The tools that were going to be using today are DynamoDB, which is running on the Amazon cloud, and that’s our primary data repository and then and we’re using Elastic MapReduce or EMR, which in this case is running Hadoop, and then Hive and HDFS, and then Impala and finally S3 and these are all running on the Amazon cloud, or AWS. We’re not going to go into detail on the data itself, or the queries, because this is proprietary data from one of our customers, so parts of this will be blurred out. Instead we’re going to focus on the process of doing these kinds of ad hoc queries, and in this case of a cloud environment, which frankly is where we do most of this kind of stuff.
EMR Hadoop Cluster
We’ll start by spinning up an EMR Hadoop cluster. This is a fairly simple cluster with one master and two core nodes. So we’ll give it a name. We don’t need termination protection or logging in this case, we’re just doing kind of a onetime thing. This is running Hadoop, we could be running MapR too. Hive and Pig, I actually don’t need Pig but it’s ok we’ll just leave it there, we do need Impala though and the rest of this is pretty OK, we’ll go ahead and go with these instance types, those are fine. Don’t need IAM users. In this case there are no bootstrap actions that we need, or steps.
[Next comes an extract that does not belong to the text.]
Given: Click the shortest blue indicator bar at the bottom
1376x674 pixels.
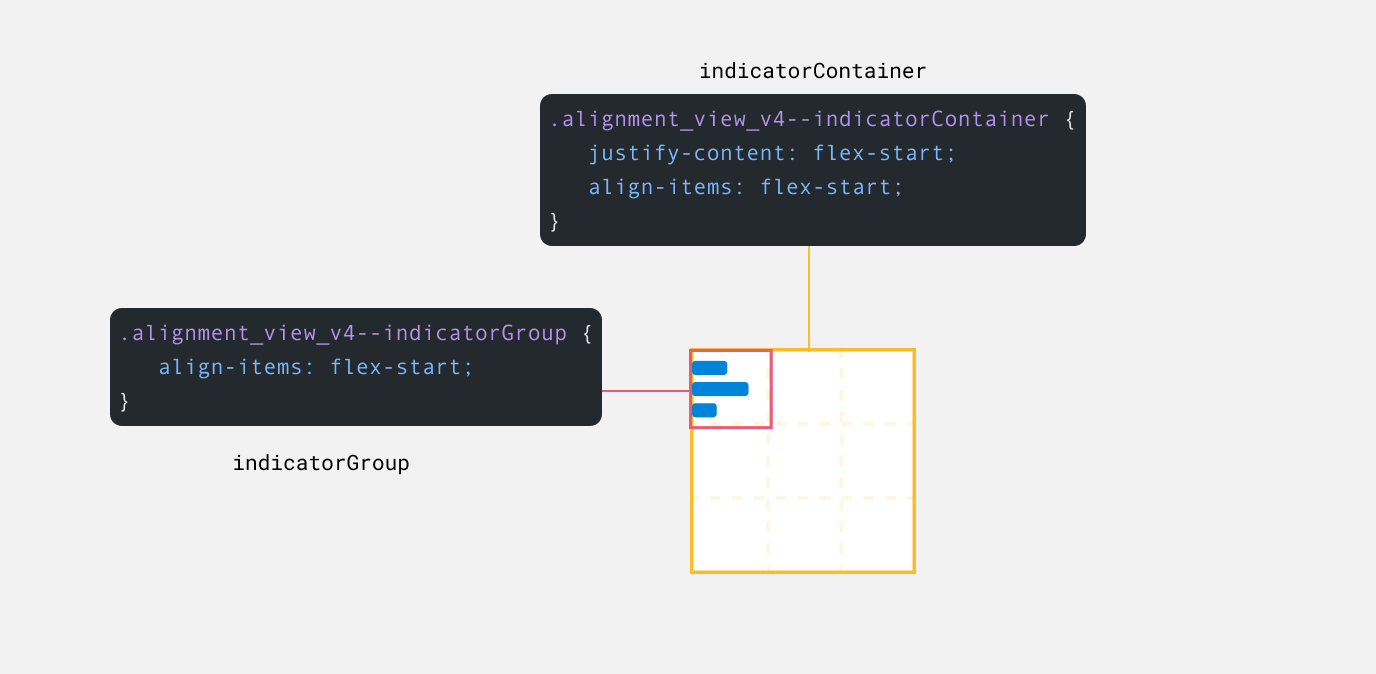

OK, so we’ll go ahead and create that cluster. Ok, so now that’s running and we’ve SSHed into the master to run our commands. We’ll start up by using Hive to extract the data that we’re interested in from DynamoDB. So we’ll set up a little bit of the environment here and then we’ll create a table to put our data in, in HDFS, and then we’ll do our import. This is often where a lot of the processing time is. Just make a little adjustment here. We’re not doing the real complex query here. What we’re doing is we’re just trying to extract a subset of the data just to reduce the domain where we’re going to look at for our real detailed queries. This will take awhile.
Now we’ve finished pulling the data from DynamoDB into HDFS and now we’re going to move to Impala. So we’ll quit out of Hive, and get into Impala. Impala is really a better tool for this kind of querying, in fact that’s really what Impala was built for. Now we’re going to define the tables for both the input data and the results. We need to tell Impala about the table we just created. That’s where the results are going to go. This is going to end up, we’re going to put this in an S3 bucket so that we can go in and grab it when it’s ready and download it. By that time this will be really crunched down so it’ll be a fairly small file to download. Now we’re going to do really the main query. This is really where we extract the detail and analyze the data. OK, so that’s done.
Now we’re going to get out of Impala and move back into Hive and again we’ll set up some environment parameters. Now we’re going to set up a table in S3 to export the data to and finally, we’re going to export the data. This takes a minute or two, it’s not too bad. OK And there we go. So we’ll go ahead and quit out of Hive. Oops, need a semicolon and we’ll exit SSH. OK so now we have our results data sitting in a bucket in S3, and this is in tab delimited format so we can just go ahead and pull that down and import it into Excel, o what have you. At this point it’s pretty amenable to a lot of different things, so we can go ahead and download that. We’ll just save that data and that’s it.